How tall is the Fuxi Mountain Sky Ladder?

The Henan Love Ladder reaches approximately 1,312 feet in total structural height. The Anhui stairs cover an elevation range of 52 to 1,314 meters above sea level across their 15-kilometer length.

Are there safety features on the stairs?

Most footage shows the Henan Love Ladder with open sides and no visible handrails. The Anhui stairs have documented maintenance issues, particularly during wet weather, but no major safety incidents have been confirmed in primary sources for either site.
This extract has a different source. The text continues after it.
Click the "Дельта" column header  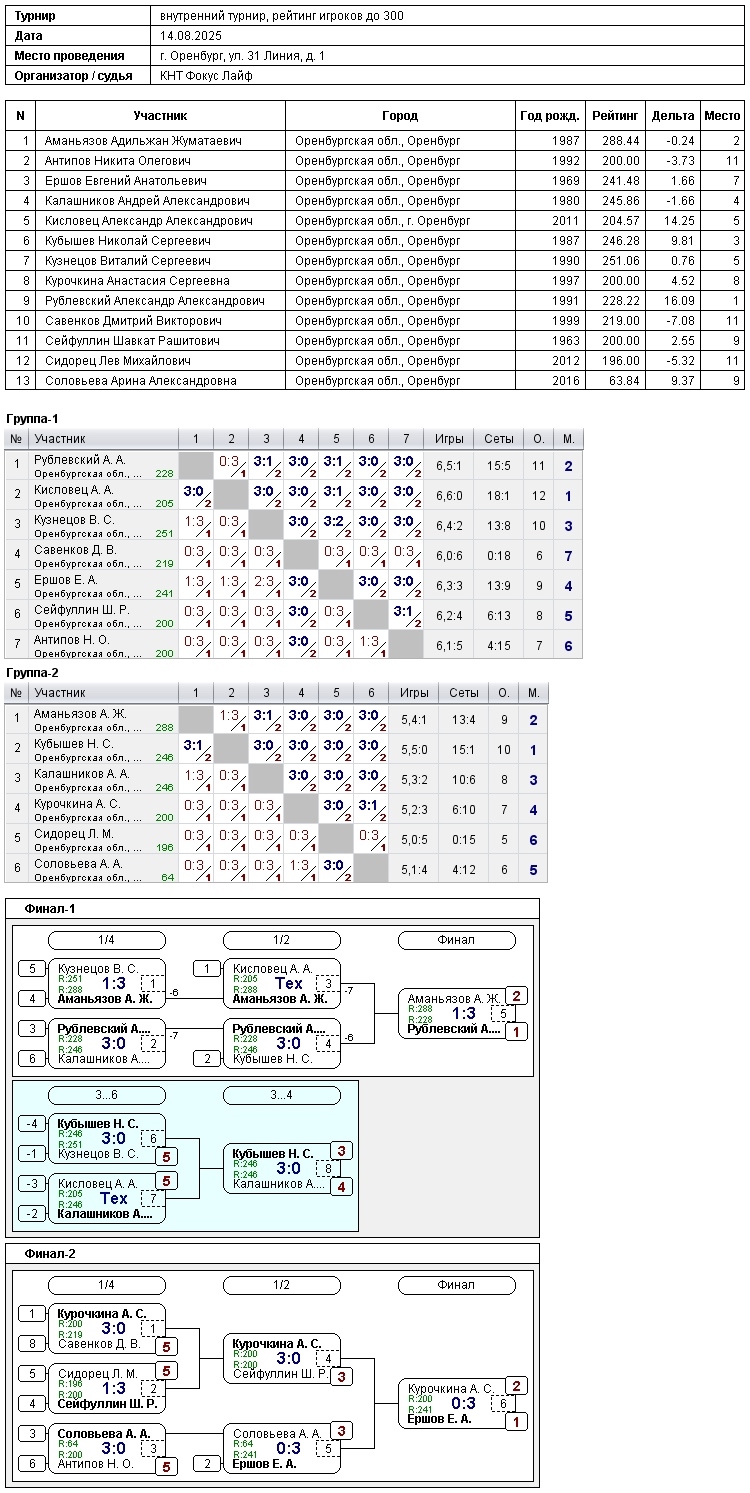click(672, 116)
Can tourists climb Fuxi Mountain Stairs?

Yes, both the Henan Love Ladder and the Anhui Fuxi Mountain Stairs operate as tourist attractions. The Henan site offers a cliff-hanging walkway experience; the Anhui site offers a traditional hiking trail. Neither location has reported closures, but visitors should verify current access conditions before traveling.

What makes Fuxi Mountain Stairs dangerous?

The Henan Love Ladder’s design lacks conventional safety barriers, creating risk for visitors with vertigo or balance concerns. The Anhui stairs face infrastructure decay and wet-weather hazards, with remote locations limiting emergency medical access at both sites.

How to get to Fuxi Mountain?

The Henan Love Ladder is located in Zhajiao, Henan Province, China. The Anhui Fuxi Mountain Stairs are in a different province over 800 kilometers east. Travelers should confirm their intended destination and plan for transportation to a less-developed tourism area, where emergency services may have limited reach.